** BEGIN Information given **
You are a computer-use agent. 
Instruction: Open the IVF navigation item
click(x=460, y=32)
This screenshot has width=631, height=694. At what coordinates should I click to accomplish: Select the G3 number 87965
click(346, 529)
** END Information given **
Recast the data as a Markdown table with the columns "Row" and "Line", starting with the line that contains "This screenshot has" and continuing through the final line of the data. Omit blank lines and include no other lines.

Result =
| Row | Line |
|---|---|
| 1 | This screenshot has width=631, height=694. At what coordinates should I click to accomplish: Select the G3 number 87965 |
| 2 | click(346, 529) |